For Immediate Release – 10 April, 2013

Aspire’s Northern Railways LLC Receives RAIL PFS Revision

  • Rail Pre-Feasibility Study Revision incorporating a new Southern Alignment confirms potential construction cost savings of $200m as against original PreFeasibility Study completed in February 2012.

  • Additional capex cost savings possible from a de-rating of haulage capacity from 22 mtpa to initial starting capacity of 10–12 Mtpa (to reflect Ovoot and nearby smaller mine requirements) and optimisation of the eastern half of the alignment.

  • Potential operating cost savings of $50m per annum.

  • Attractive rail economics across a range of reasonable minimum rail volumes and tariffs supported by the Ovoot Project and four other nearby resource projects.

  • Government of Mongolia leadership have recognised the need for more economic growth and infrastructure investment in Northern Mongolia and in particular Khuvsgul Province.

  • Preparation to commence Rail Bankable Feasibility Study now underway.

Aspire Mining Limited (ASX: AKM, “Aspire”, or the “Company”) is pleased to announce that it has received a Rail Pre-Feasibility Revision (“RPFS”) for the Phase 2 (western portion) of the Erdenet to Ovoot proposed rail extension (refer Figure 1).
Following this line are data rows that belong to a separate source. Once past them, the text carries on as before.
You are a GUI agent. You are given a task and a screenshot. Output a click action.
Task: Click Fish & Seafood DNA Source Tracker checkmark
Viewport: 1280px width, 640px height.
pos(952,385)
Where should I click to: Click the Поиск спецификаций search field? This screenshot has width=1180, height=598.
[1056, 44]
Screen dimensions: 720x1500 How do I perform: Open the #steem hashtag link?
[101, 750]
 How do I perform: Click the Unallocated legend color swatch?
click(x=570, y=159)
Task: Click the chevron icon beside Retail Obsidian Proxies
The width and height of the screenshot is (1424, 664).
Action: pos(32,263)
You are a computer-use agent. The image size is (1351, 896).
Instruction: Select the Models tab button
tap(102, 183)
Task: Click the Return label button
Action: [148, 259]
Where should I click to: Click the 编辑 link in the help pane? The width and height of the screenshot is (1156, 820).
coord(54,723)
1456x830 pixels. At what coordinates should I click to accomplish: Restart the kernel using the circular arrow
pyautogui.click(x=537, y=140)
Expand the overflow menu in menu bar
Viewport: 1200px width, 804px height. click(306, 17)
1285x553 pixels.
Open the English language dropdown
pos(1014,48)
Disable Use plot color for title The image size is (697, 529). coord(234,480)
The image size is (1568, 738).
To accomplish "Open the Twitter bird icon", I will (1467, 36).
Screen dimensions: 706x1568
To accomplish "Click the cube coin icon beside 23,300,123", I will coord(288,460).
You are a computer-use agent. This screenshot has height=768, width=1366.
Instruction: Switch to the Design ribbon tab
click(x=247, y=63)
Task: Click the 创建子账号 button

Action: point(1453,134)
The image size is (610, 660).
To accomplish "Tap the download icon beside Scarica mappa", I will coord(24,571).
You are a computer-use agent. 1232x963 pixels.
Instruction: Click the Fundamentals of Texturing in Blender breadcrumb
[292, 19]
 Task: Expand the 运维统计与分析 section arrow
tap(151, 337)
The RPFS revision was undertaken by Snowy Mountain Engineering Corporation (“SMEC”) after remodeling of the February 2012 Rail PFS alignment indicated that a more direct route further to the south saved both initial capital expenditures and ongoing annual operating expenditures.

The optimisation work identified a route farther to the south than indicated in the July 2012 Calibre Review and was selected as it is cheaper in terms of capital and operating expenditure and has less risk from an environmental, geotechnical and hydrological perspective.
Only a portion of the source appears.